Whatever defence we come up with, the Americans mutate and crawl back. The upmarket explanation for this is "globalization." Why not call it what it is, a dressed-up excuse for Americans having the world their way. The American way isn't even good for Americans any more, but it's tragic for us.
I am not anti-American, I used to say hotly when people accused me of exactly that. But, of course, I am now, the older I get and the more I see of them. The only people I know who aren't anti-American are (a) very polite, (b) rich or gonna be rich if it kills them, or (c) not yet laid off.
Americans show themselves to the world mainly through their television, and yet they wonder why foreigners detest them. Everyone has a personal last straw, and mine was one of those relentlessly optimistic home-improvement shows on a wonderful new product: the "maintenance-free white picket fence." You guessed it: By maintenance-free, they meant plastic. It snapped together. What astonished me was that they were still calling it a fence. And somehow you just knew that next summer, when it sagged and yellowed, they wouldn't see it, and when a light breeze carried it away, they'd be really surprised.
Americans! Even their fencing is ersatz, like their president. Their literature hasn't counted since the 1930s, their newspapers are so soft you could lick them out of a cone, their movies are geared to infants, and you wouldn't watch their network news if they read it naked. Their relentless jargon injections have turned the English language into a corpse. Their law enforcement is so pathetic, they even have serial mass murderers -- they get to do it twice. They love guns so much that the begging of their combined police chiefs still can't stop the legal sale of guns with special handles that obscure fingerprints.
How low can a once-great nation sink?
Americans have even made themselves physically ridiculous. When you walk around Paris, the memory you bring home with you is not of the Seine or that embarrassing dog problem, it's les fesses enormes,the huge buttocks of the American tourists. They go one way, their owners go another. These people look like they're being stalked by something horrible, and to what purpose? It's not as if they enjoyed the process.
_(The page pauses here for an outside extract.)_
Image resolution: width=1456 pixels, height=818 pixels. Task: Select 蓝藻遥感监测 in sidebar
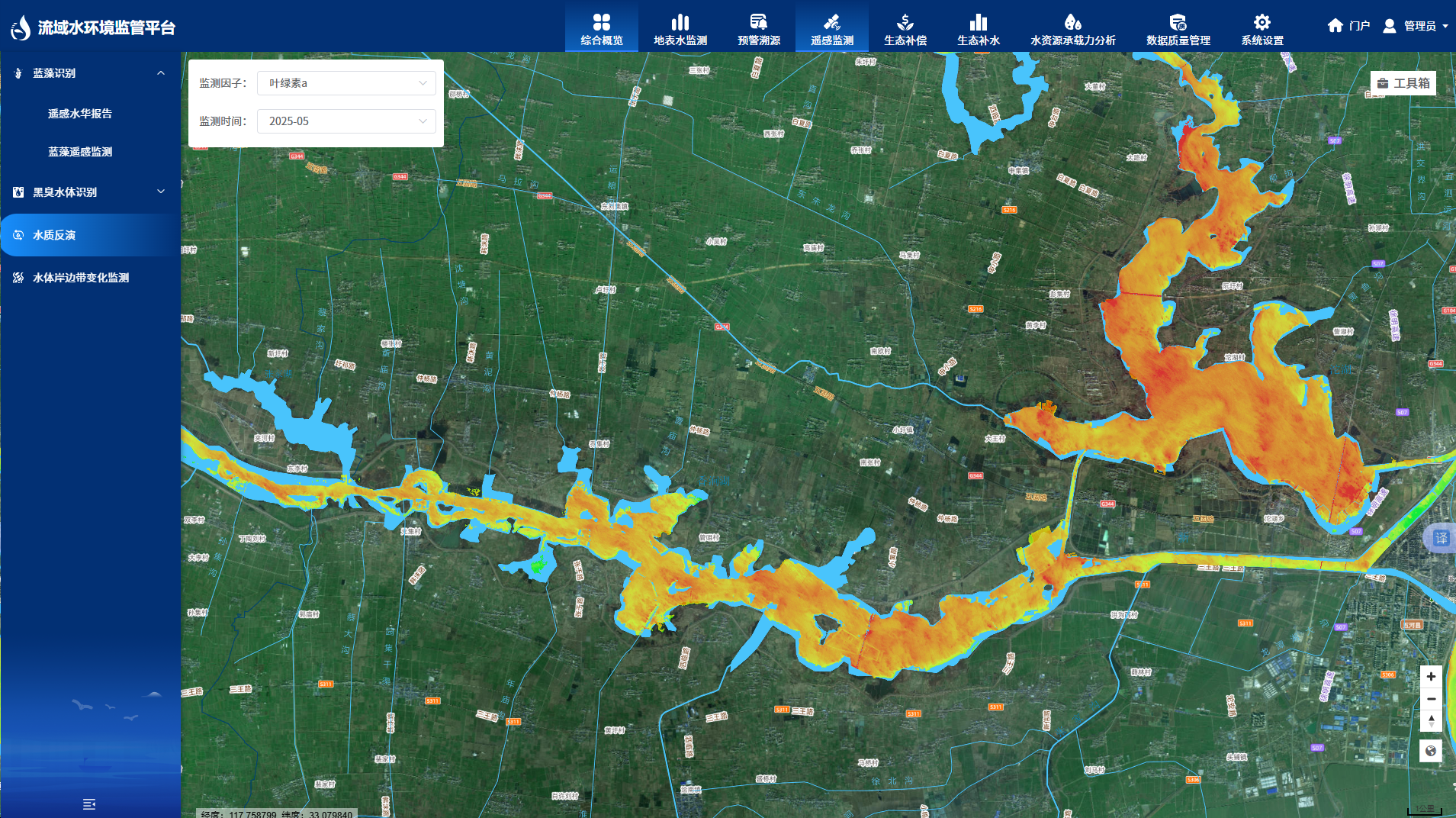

If you ever want evidence that Americans are the most ineducable people on Earth, read the amazon.com Web site that purports to sell books and offers "reviews" written by actual readers. It's terrifying. Most of them are complaints that they were forced to read this damn book by some hated authority figure like a teacher, or Oprah, and it doesn't have a plot they can follow, so watch out.
I just don't get the ending, one wrote angrily, and I wanted to cry. He was talking about The Great Gatsby. "Gradually, I became aware of the old island here that flowered once for Dutch sailors' eyes -- a fresh, green breast of the new world."
I think of the bounty Americans had, an Edenic landscape clogged with visionaries, some with a notion that the freedom of slaves was worth a fight to the death.
And then I think how the U.S. Postal Service just issued a Barbie stamp.
Americans themselves call it dumbing down, but I think it's more a matter of catering to Southerners. My theory is that the United States was ruined by air conditioning. That's what made possible the industrial rise of the South and finally allowed what was basically a swamp populated by yokels to be taken semi-seriously.
American reporter David Drehle, in the course of a very depressed book on Florida's death row, has a simpler explanation. He says America occasionally gives itself a shake and the scum settles to the bottom. My impression is that tiny bubbles rise, too, isolated outbreaks of intelligence that thrive in the colder climates of the Eastern Seaboard, Seattle, and parts of the Midwest. This explains Harper's Magazine, some fine, subversive rock 'n' roll, and a Web site known as The Onion.
The Onion is a parody of a newspaper. What it does is offer fictional reporting of American life but just sufficiently off centre to be the national ravings of a crazed people. Serial killers recall their dead neighbours fondly as "quiet people who kept to themselves." Bright attractive graphics map out homelessness by income.
The genius of The Onion is that it is a parody of something that is already a parody. Much of the misery that Americans are so eager to export to the rest of the world is the result of an ideological confusion that is self-destructive to the point of madness.
Profit isn't everything. As the world's funniest travel writer, Bill Bryson, has pointed out, most worthwhile things don't even begin to pay their own way. Like traffic lights. Schools. Drains. Old people.
It's a wonder America has any.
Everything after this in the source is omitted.